This project attempts to remove bone structures from plane film X-Ray images to make the soft tissue structure easier to appreciate.
NA general pytorch environment:
conda create --name fastai
conda activate fastai
conda install -c pytorch -c fastai fastai
pip3 install torchvision
conda install -c pytorch -c fastai fastai
conda install -c conda-forge pydicom
Check utilization of GPU
nvidia-smi -q -g 0 -d UTILIZATION -l
Integration of physics based visualization with machine learning to improve medical image based decision support
Together with classification, image segmentation and fused overlays we demonstrate that changing the appearance of an image is an effective tool to help clinicians in detecting abnormalities and disease processes. Primarily the domain of trained radiologists some processes are difficult to detect on imaging but important to rule out if a patient presents with general symptoms such as shortness of breath. In this case a radiologist will attempt to establish individual characteristics in the image relevant to a common, most likely disease process. Once ruled out, given the evidence in the image, he or she will then proceed to the next likely process and inspect the image under a changed set of characteristics until a cause can be established.
This process is guided by favorable conditions during the visual inspection of the images. Room illumination is kept low and constant, high quality digital screens (10bit) are used in a fixed arrangement, image brightness and contrast are either preset or calculated from the image intensity histogram (based on proportion of volumes of interest covered in the image modality) and a fixed disease specific workflow is setup automatically by the reading station based on the type of medical image detected. This includes the arrangement of data views as multi-planar reconstructions, the set of measurement tools suitable for the current workflow and, if appropriate, the use of inverted views.

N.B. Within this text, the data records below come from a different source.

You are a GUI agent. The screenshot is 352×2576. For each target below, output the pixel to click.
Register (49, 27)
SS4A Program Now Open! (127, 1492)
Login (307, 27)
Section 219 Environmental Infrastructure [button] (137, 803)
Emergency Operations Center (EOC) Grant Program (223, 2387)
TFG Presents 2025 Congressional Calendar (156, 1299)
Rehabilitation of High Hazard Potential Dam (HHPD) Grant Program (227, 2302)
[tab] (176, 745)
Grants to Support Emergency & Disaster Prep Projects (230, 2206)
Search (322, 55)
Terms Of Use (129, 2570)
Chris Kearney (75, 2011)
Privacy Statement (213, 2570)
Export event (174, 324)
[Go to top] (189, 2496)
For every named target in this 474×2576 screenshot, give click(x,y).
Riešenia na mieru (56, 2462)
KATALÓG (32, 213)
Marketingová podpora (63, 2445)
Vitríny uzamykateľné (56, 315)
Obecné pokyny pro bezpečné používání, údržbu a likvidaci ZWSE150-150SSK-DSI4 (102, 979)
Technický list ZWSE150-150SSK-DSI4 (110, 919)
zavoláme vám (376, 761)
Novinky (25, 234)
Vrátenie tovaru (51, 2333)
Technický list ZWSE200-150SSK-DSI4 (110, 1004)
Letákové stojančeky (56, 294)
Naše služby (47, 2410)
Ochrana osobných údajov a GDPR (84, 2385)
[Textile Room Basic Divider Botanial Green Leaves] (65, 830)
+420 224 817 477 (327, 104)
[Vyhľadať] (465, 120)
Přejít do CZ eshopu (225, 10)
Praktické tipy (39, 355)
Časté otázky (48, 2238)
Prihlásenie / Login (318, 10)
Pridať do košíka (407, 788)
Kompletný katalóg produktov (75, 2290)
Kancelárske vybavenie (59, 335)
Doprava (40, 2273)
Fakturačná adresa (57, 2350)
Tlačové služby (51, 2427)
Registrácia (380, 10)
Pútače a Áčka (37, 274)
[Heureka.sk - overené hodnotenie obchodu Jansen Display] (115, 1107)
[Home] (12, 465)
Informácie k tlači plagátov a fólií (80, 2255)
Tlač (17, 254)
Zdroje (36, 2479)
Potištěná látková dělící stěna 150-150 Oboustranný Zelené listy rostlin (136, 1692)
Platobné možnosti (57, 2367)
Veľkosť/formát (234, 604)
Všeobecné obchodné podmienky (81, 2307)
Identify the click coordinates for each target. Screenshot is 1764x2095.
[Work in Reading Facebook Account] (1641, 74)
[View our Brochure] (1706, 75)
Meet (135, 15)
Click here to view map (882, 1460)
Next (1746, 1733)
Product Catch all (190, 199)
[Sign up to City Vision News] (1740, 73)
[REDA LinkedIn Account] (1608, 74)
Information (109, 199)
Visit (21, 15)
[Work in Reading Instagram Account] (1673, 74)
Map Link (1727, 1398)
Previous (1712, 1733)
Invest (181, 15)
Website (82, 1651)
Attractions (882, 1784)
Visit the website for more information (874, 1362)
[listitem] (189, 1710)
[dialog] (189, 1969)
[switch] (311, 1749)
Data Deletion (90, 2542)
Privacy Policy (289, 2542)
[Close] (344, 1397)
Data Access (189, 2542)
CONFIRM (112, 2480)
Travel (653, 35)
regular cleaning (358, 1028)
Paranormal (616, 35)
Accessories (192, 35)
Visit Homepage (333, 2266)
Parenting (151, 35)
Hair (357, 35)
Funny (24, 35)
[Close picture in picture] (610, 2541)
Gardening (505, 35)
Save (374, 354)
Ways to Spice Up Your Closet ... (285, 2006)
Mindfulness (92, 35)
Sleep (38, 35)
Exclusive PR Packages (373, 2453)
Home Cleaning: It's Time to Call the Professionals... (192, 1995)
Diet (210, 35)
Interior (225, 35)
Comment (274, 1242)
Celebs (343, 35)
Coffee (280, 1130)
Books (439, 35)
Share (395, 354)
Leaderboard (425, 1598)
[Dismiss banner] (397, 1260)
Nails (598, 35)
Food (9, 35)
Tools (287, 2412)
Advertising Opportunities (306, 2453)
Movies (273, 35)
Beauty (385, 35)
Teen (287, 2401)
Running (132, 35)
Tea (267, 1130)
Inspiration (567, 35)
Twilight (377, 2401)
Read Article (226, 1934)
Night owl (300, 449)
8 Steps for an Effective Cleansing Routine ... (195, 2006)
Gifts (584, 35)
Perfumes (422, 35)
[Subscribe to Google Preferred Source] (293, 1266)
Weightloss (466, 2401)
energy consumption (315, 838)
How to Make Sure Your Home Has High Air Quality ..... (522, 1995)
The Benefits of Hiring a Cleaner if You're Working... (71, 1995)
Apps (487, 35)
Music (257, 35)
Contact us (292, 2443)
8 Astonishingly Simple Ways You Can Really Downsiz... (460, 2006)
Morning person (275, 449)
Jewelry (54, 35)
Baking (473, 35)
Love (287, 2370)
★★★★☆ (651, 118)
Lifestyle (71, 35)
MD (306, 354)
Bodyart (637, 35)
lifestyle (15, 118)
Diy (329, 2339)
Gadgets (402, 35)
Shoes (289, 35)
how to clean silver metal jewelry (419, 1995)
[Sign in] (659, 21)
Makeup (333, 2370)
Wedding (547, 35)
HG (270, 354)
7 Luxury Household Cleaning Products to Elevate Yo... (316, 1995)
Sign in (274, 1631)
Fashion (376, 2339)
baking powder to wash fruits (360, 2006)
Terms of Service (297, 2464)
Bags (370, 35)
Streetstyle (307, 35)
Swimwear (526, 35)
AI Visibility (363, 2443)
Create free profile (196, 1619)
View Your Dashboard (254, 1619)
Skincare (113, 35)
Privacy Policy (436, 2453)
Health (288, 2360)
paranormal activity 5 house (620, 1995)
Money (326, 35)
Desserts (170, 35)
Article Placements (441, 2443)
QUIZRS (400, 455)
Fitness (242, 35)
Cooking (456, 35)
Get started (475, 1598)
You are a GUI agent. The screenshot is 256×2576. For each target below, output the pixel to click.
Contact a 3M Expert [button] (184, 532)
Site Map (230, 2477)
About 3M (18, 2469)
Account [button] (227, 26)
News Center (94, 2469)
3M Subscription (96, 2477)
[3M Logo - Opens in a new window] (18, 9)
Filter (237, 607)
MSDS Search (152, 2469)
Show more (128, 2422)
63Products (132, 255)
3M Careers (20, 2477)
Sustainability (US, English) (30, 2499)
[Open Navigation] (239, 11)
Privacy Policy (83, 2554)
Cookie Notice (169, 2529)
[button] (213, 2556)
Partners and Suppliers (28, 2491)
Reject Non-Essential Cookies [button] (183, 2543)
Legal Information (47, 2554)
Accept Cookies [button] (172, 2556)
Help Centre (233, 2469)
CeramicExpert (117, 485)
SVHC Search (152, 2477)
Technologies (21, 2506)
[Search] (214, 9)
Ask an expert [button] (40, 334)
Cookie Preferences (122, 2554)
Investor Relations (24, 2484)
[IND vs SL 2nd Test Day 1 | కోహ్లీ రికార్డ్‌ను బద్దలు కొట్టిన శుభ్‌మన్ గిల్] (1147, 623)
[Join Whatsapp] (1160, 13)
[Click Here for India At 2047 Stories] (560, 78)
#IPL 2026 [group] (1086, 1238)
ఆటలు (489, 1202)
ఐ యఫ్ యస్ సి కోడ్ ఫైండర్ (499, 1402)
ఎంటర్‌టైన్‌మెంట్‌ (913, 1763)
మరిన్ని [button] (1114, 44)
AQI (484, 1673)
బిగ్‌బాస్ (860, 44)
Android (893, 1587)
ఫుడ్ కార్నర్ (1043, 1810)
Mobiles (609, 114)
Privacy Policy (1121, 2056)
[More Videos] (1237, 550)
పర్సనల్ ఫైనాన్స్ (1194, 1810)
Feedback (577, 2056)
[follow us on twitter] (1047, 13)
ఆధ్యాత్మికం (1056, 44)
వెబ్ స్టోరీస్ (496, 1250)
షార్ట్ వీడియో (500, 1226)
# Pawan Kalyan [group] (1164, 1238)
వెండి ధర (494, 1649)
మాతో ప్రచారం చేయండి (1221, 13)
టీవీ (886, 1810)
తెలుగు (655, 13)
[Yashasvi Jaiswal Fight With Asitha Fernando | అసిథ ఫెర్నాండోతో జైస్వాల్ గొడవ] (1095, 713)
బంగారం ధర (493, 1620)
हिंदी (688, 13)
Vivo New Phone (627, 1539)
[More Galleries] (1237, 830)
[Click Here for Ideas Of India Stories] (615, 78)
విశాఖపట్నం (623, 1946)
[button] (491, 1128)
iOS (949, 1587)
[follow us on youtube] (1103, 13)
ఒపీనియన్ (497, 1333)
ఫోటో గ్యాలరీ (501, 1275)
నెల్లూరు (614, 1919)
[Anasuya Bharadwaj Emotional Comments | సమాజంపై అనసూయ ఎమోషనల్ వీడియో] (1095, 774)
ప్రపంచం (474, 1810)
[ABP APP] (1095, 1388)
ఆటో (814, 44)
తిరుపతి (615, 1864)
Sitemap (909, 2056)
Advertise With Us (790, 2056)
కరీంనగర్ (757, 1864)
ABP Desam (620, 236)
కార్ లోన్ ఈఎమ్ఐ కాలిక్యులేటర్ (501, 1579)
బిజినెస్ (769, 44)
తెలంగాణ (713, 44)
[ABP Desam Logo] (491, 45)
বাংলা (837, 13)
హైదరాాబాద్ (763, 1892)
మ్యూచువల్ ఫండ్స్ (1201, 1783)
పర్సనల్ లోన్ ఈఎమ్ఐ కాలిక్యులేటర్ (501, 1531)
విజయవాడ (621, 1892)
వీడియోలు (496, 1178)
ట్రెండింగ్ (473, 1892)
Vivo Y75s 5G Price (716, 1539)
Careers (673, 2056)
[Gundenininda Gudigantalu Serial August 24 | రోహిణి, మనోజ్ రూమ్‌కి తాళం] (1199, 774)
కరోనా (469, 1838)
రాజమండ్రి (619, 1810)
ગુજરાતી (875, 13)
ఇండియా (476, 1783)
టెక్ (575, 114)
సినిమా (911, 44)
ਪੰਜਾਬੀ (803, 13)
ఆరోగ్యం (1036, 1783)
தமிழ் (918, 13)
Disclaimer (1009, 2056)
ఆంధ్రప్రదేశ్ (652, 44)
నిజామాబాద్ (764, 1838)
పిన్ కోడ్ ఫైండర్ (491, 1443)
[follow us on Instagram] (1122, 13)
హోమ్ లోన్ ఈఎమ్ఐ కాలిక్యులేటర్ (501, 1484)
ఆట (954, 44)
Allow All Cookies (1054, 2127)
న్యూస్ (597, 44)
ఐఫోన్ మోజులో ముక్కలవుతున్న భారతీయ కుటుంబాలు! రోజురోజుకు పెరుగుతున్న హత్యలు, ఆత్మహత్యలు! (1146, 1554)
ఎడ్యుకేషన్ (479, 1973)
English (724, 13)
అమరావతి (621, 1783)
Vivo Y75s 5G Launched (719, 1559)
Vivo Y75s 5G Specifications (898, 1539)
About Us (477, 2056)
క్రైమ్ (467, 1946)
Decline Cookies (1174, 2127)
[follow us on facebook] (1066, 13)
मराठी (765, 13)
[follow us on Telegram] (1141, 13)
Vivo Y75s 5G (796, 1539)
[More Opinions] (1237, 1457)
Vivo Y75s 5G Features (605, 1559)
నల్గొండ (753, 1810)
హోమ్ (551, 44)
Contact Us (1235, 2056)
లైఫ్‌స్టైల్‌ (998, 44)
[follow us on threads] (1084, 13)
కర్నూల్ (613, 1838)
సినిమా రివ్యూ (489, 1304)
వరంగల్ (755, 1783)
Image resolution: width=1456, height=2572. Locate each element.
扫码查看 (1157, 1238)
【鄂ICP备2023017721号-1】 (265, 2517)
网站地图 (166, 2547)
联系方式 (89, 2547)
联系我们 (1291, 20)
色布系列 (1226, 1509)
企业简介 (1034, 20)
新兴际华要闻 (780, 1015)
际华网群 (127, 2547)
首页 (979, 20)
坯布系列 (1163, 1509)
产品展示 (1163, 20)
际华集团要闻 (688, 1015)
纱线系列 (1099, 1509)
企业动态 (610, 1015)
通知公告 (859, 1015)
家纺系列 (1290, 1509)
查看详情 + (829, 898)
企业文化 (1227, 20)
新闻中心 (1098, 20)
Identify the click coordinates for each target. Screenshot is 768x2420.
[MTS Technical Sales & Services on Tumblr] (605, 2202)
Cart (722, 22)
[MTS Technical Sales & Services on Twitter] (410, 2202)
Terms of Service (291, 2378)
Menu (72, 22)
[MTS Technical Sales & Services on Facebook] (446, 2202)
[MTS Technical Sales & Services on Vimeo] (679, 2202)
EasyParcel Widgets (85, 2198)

Over time new visualization features have been added to the set of tools provided by image viewing systems. One such example are cine loops for dynamic data another is automatic registration for prior-current comparison workflows. Both of these techniques are general enough to be useful in more than a single workflow and require specific input data features to become active. Following the same general strategy here we are trying to enhance the capabilities of a general purpose PACS station with novel decision support tools based on image data. The questions addressed are a) how can we integrate advanced image adjustments into established workflows and b) how can we make the introduction of novel data processing techniques safe, transparent and easy to interpret by the user/radiologist. This includes the presentation of the inherent limitations of the specific data processing pipeline. c) Can we make a data visualization steerable by the user to become useful in a staged interrogation of a given image modality.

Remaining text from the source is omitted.